Testo di partenza »
┌──
Il 1 febbraio scorso si è svolto all’Accademia dei Georgofili un seminario dedicato ai cambiamenti climatici e gli scenari di rischio. Uno dei relatori è stato il ricercatore CNR Antonello Pasini, il quale ha intitolato il suo interessante intervento “Effetto serra, effetto guerra”, come il libro da lui recentemente pubblicato (ed. Chiarelettere), scritto a quattro mani con Grammenos Mastrojeni, diplomatico del Ministero degli Esteri, esperto di conflitti e migrazioni.In
“Effetto serra, effetto guerra” si parla delle conseguenze conflittuali e migratorie dell'innalzamento del livello del mare, della fusione dei ghiacciai con conseguente scarsità delle risorse idriche, della siccità e della desertificazione, della maggiore virulenza delle piogge, ecc.: tutto ciò in varie parti del mondo. Man mano che si procede, tuttavia, l'analisi si fa via via più vicina a noi, perché i bubboni di instabilità sembrano convergere in centri concentrici sul Mediterraneo, dove è proprio l'Italia che rappresenta il ponte naturale con l'Europa per tanti disperati. Ma cosa c'entra il clima con i conflitti, le migrazioni e magari il terrorismo?
Il mondo (il
sistema Terra, direbbe uno scienziato) è interconnesso, molto complesso e con dinamiche globali. Tuttavia, ci sono problemi che appaiono a sé stanti e ben delineati. Uno di questi sembra essere quello del riscaldamento globale. Sappiamo a che cosa è dovuto e sappiamo quali sono i possibili rimedi: conversione ad una economia decarbonizzata, utilizzo di energie rinnovabili, risparmio energetico, riciclo, ecc. Come noto, il riscaldamento globale recente è stato creato principalmente dalle emissioni di gas serra dei paesi industrializzati e ora vi contribuiscono i giganti asiatici, dunque gli altri sembrano entrarci poco. Ma è veramente possibile risolvere il problema dei cambiamenti climatici senza risolvere i tanti squilibri economici e sociali che ci sono nel nostro mondo, e che appaiono essere le cause principali di guerre e migrazioni?
└──
Dati mostrati »
┌──
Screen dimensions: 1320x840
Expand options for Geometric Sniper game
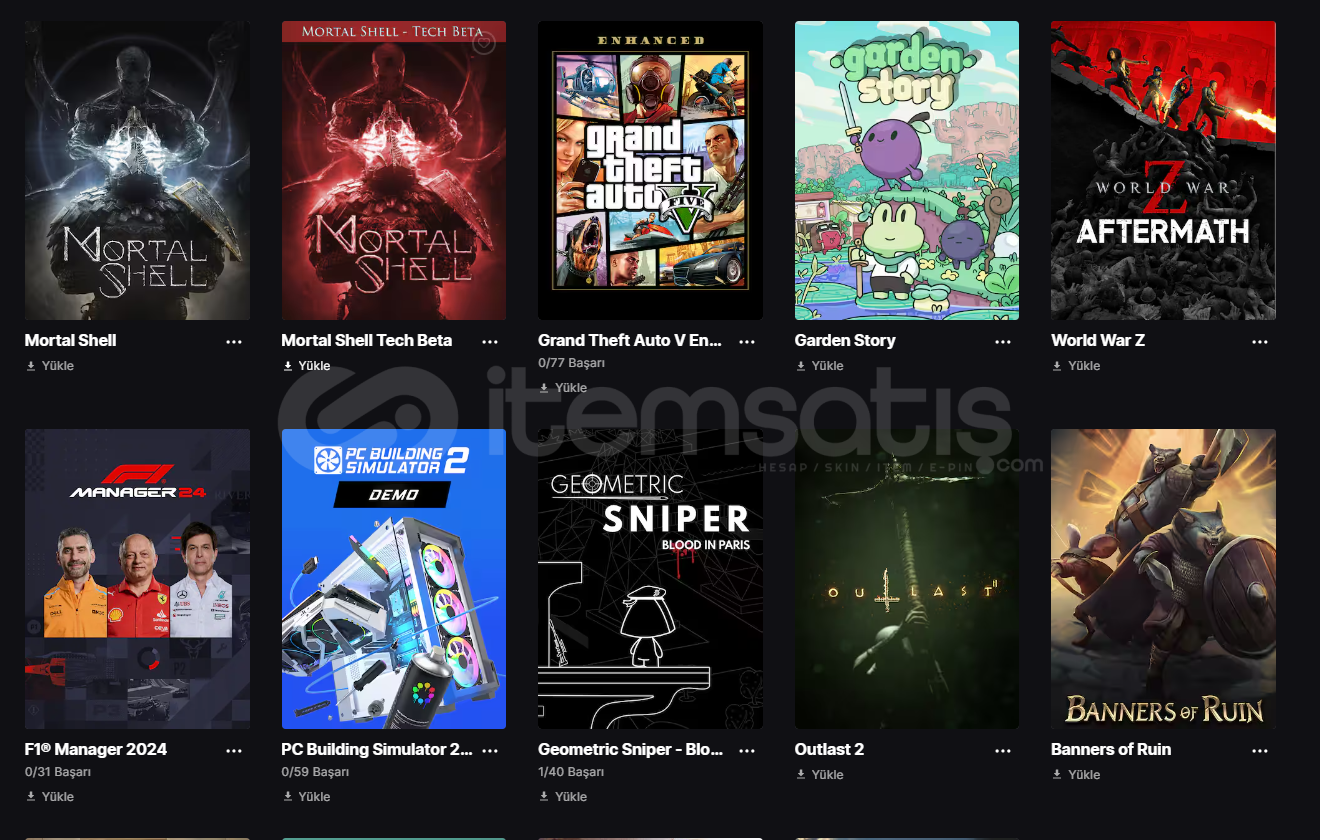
└──
Esercizi proposti »
A) Nel testo su clima e conflitti, chi ha scritto il libro «Effetto serra, effetto guerra» insieme ad Antonello Pasini?
B) Per favore, porta avanti il testo su clima e conflitti a partire dall'ultima frase riportata.
L'elenco non ha alcun ruolo in questo lavoro.

Risultati per esercizio »
A) Grammenos Mastrojeni, diplomatico del Ministero degli Esteri.

B)
Quando trattiamo di conflitti e migrazioni forzate, l'analisi geopolitica ci parla certamente di visioni politiche diverse e talvolta di scontri di civiltà, ma oggi sempre più si capisce come tutto ciò possa nascere da condizioni di disagio e difficoltà, per esempio alimentare, entro la quale anche il terrorismo trova terreno fertile. Ci sono molti esempi di conflitti o di migrazioni nate da perdite di raccolti.
Insomma, è molto probabile che problemi all'apparenza così distanti, come quello dei cambiamenti climatici e delle migrazioni, abbiano in realtà più legami di quanto non si possa pensare. E quindi, le soluzioni di un problema possono rappresentare anche soluzioni per l'altro problema. Si possono scoprire strategie doppiamente vincenti (le cosiddette
win-win strategies) che creano circuiti virtuosi e sinergici di mitigazione climatica, pace, benessere ed equità internazionale, ad esempio con il recupero di terre degradate che possano alimentare la popolazione residente e allo stesso tempo assorbire CO2 dall'atmosfera. Probabilmente ha ragione Papa Francesco quando nella sua Enciclica
Laudato si' dice chiaramente che dobbiamo pensare in maniera sistemica e trans-settoriale, con una visione ecologica integrale che unisca il benessere della natura con quello dell'umanità.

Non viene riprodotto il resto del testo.